WOW! Looking at it that way that is a ton louder, but I have fished maybe 50 or so times with mine and probaly 25 times with the Honda and thereis some difference in noise, but has never seemed to be that much.


----------



## X-Shark (Oct 3, 2007)

Try this at the house. With the boat all set up like you would fish it and the boat not backed up to a larger flat surface like your garage door.



Stand on the boat like you would fish it and have someone slip a piece of plywood in front of the Genny. This will deflect sound toward the rear away from you.



This will give you some kind of idea of what a box would do.



It will only get better as you increase adding sides and a top to it. This is with leaving the A$$ end open for heat to escape and air to circulate.

Adding sound deadner to the inside of the box will help more.



This is one of my "To Do" projects. The plan is to use 3/8in plywood to keep it on the lighter weight side of things. I will use some light weight glass [6oz] to encapsulate the wood. 

I plan to add doors that will have a small piano hinge and velcro to hold them shut. This is so I can access the controls and starter rope.



But I plan to build a full enclosure. It will have strips of rubber around the bottom perimeter for sound deadening and cushioning.



Here is a example. This is built out of alum and is WAYYYY to expensive. It also would be like getting inside a trash can and have someone beat on it.



http://www.hayesequipment.com/hayes_products.htm



I also plan to add some sound deadening to the inside, like Dynamat.



Something else you may want to look at is the muffler.

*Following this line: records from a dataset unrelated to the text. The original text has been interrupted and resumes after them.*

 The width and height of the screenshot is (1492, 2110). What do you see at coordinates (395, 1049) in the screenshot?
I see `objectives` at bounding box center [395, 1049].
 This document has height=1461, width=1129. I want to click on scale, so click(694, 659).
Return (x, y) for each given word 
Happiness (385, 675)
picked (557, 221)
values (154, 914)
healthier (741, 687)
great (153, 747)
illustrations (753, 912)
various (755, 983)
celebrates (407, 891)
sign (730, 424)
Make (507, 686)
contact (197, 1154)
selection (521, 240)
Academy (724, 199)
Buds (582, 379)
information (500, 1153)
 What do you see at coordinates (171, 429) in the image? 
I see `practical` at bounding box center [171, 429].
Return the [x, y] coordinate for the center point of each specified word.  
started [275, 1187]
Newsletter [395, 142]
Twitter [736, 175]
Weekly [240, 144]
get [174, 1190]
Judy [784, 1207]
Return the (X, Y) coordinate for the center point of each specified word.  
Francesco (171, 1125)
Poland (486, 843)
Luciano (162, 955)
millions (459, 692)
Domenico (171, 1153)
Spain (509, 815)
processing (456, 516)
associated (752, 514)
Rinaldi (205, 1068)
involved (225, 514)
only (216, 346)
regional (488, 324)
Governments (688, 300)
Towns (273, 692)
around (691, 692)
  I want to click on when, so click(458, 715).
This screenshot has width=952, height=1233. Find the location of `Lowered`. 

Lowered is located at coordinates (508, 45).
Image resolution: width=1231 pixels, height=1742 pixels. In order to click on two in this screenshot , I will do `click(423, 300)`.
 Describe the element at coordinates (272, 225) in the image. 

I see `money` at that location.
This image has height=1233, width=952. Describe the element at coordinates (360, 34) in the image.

http://www.jackssmallengines.com/strapmain.cfm


----------



## Gnwdad (Oct 14, 2007)

> *X-Shark (7/30/2008)*Try this at the house. With the boat all set up like you would fish it and the boat not backed up to a larger flat surface like your garage door.
> 
> Stand on the boat like you would fish it and have someone slip a piece of plywood in front of the Genny. This will deflect sound toward the rear away from you.
> 
> ...


My generator is mounted between my outboard and the back wall on the pontoon, you can talk on a cell phone with hardly any background noise.


----------



## X-Shark (Oct 3, 2007)

Gotcha.


----------



## mniterambler (Jul 28, 2008)

Thanx for all the help prongs and others I will probably be giving these lights a try down the local bays...Maybe I will run up on some of you....sharp gigs!!! and bright lights!:bowdown:usaflag


----------